Planual Explained - Day 5
Rule "1.05-03": Article 1, Chapter 5, and Rule 3 – “Avoid using List Properties” List Properties are same as line items but have many limitations, so keep it simple and have one place for calculations i.e., Module line items. This goes against P and A of PLANS if you wish to create list properties.
Here is how it was done in Pre Planual Era: Whenever there was a need to have an attribute to the lists we used to create list properties.
What is wrong with this method? There are lot of disadvantages of using list properties. A few listed below
- It is to be believed that list properties have a negative impact on the model performance especially on the model opening times.

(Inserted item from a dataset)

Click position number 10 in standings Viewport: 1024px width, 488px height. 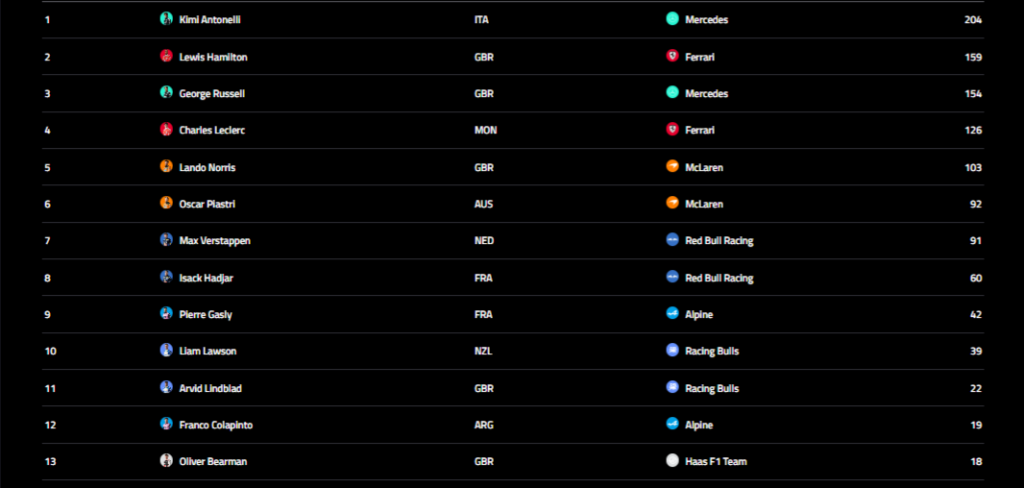tap(50, 351)
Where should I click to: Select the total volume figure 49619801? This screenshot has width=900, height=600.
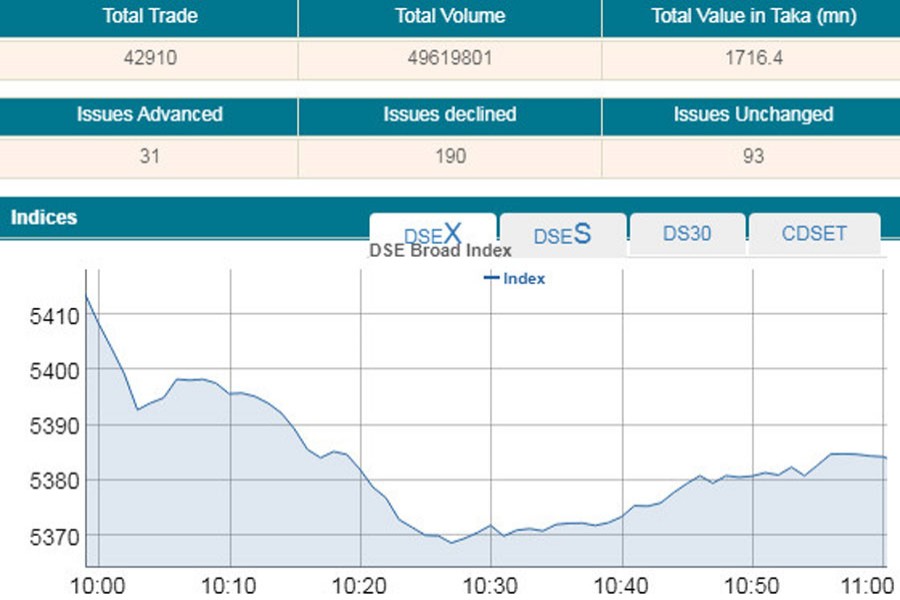click(x=450, y=58)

- There is no floating formula editor in list properties – meaning you cannot activate the formula bar and use point and click.

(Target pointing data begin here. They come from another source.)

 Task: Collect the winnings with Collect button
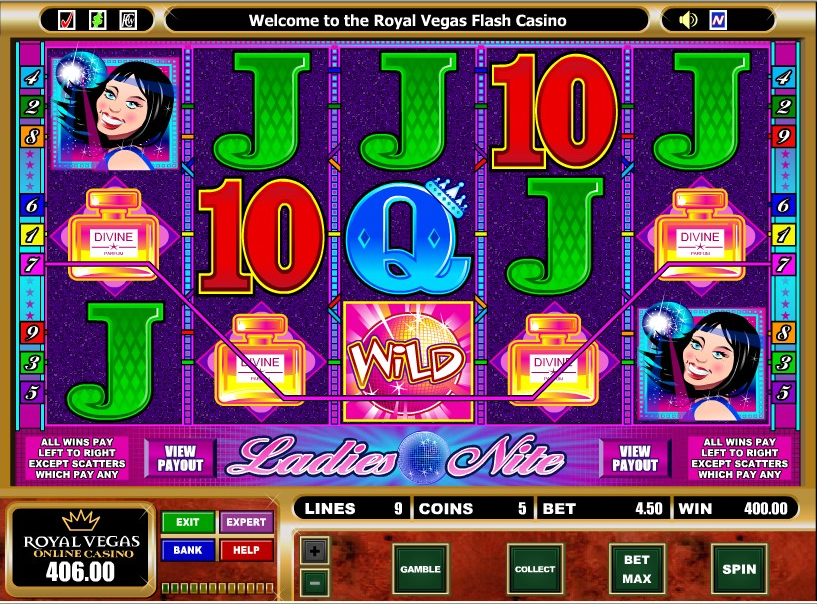[x=535, y=569]
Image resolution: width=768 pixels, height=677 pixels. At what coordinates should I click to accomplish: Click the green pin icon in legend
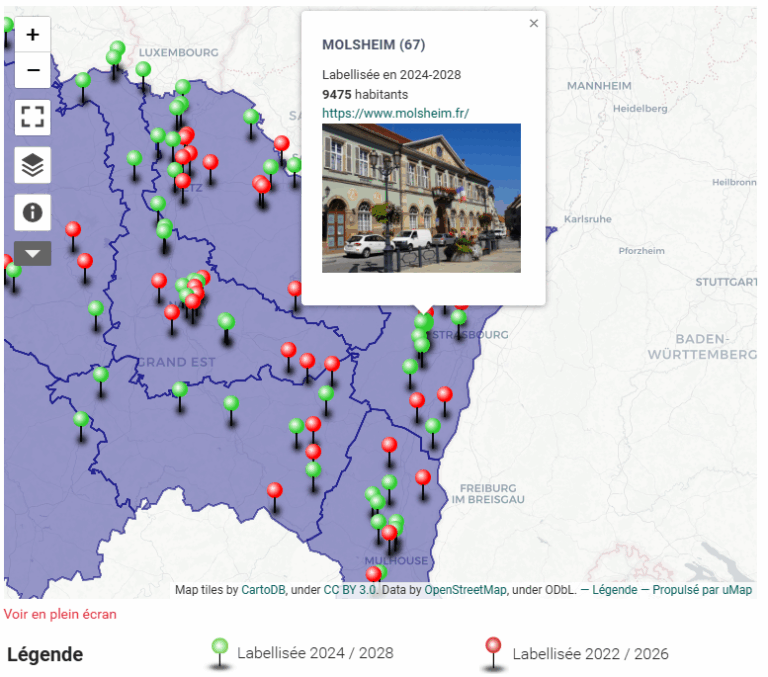[219, 648]
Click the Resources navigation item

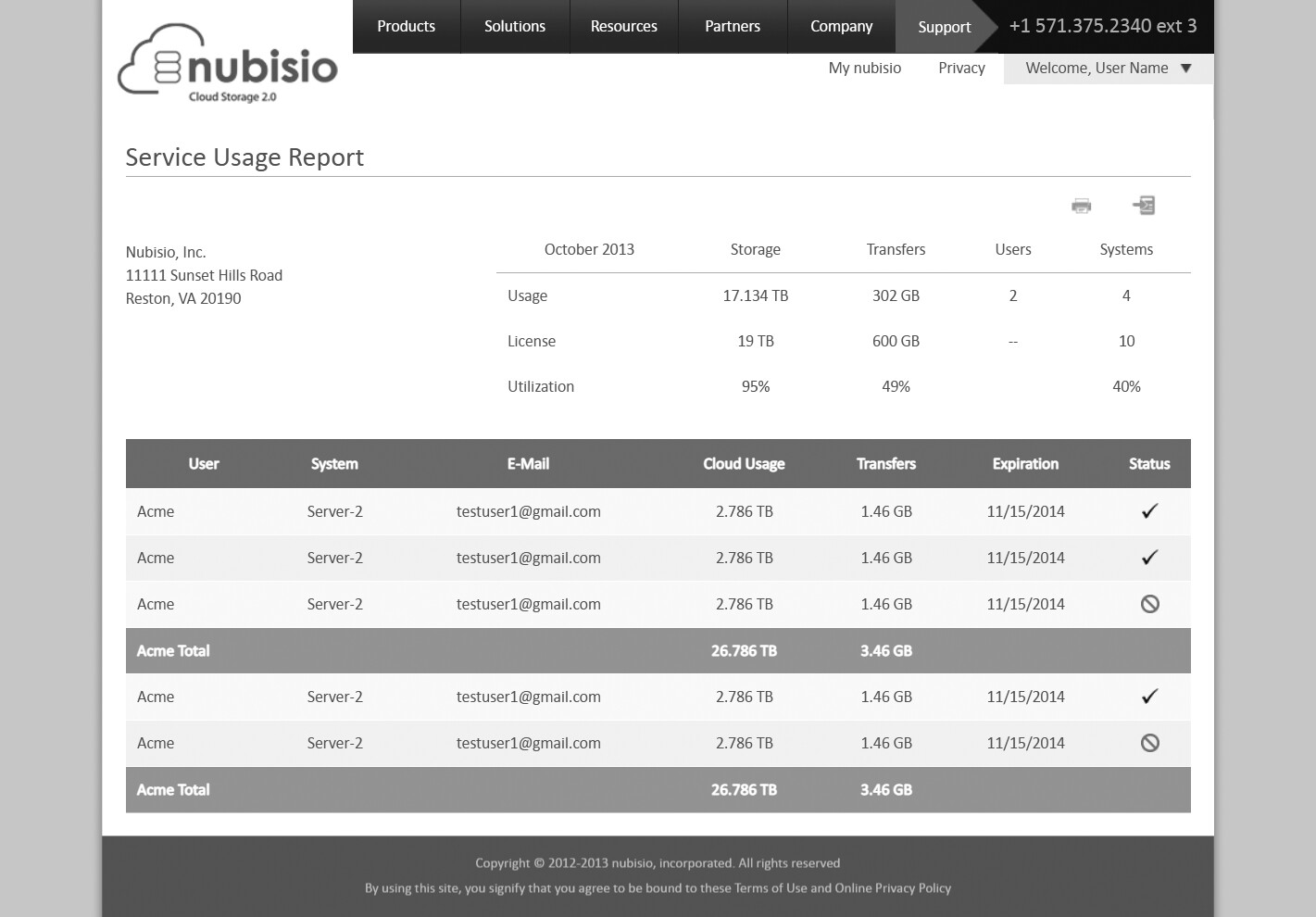click(623, 27)
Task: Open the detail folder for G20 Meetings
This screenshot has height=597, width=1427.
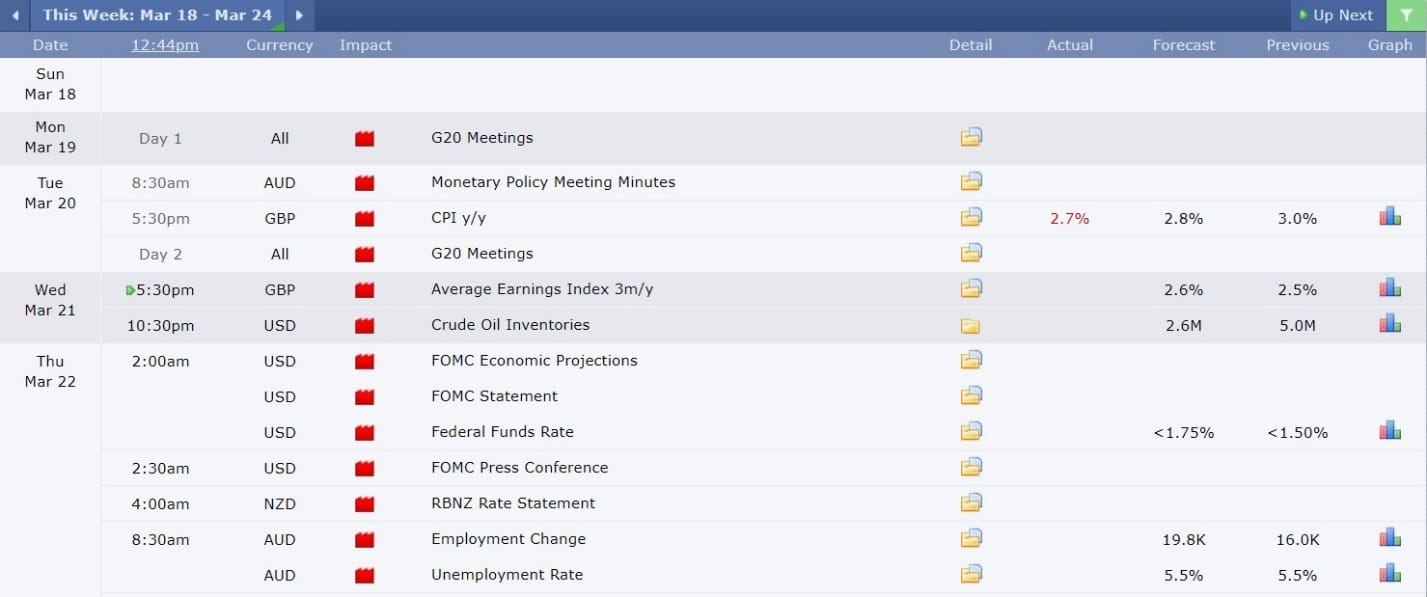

- You cannot filter upon any list items or any property items/values in Lists
Here is how it should be done in Planual Way: Create a System Module for each list wherever you have properties associated to the lists. This will be a centralized place to store the attributes of the lists. It is worth to mention that these system modules should not have additional dimensionality – No Time, No Versions, no other lists.
Exceptions: There are 5 exceptions that have been given by Planual where you can use List Properties and here is the detailed explanation about all these exceptions
- 1.05-03a Reference module line items: This exception is given because there might be cases or scenarios where you want to refer the module line items into list properties. For example Display Names of Numbered lists are being driven by Module Line Items
- 1.05-03b Numbered Lists and related actions: Actions like ASSIGN need to have list properties in place before you start using this function. Read more Assign
- 1.05-03c Exports: When you want to take any export from Anaplan list properties can be used as an export labels. Let’s see the difference when we export with both these options
Without Row Labels – By default list Name will be available in the labels
Here is the output file
With all Row Labels i.e., Name, Code and List Property called Order
Here is the output file
4.1.05-03d Conditional Dashboard Navigation: In Classic Dashboard list properties are used to help navigate from one dashboard to another. For example basis the Order list property value different dashboards are being opened up
Read more on Anapedia link below Open Dashboard
5. 1.05-03e Dependent Dropdowns: List Properties are needed to create Dependent Dropdowns. Glimpse of what it means
Here is the micro lesson on how to create dependent dropdowns Dependent Dropdowns - Anaplan Community
That post includes a heavy dose of information 👌
I do have a question though.
I was told the reason why we should replace using list properties with system modules is that when we load the model, line items in modules are calculated and stored in the memory, however, list properties are only calculated when we actually reference the list, causing performance delay.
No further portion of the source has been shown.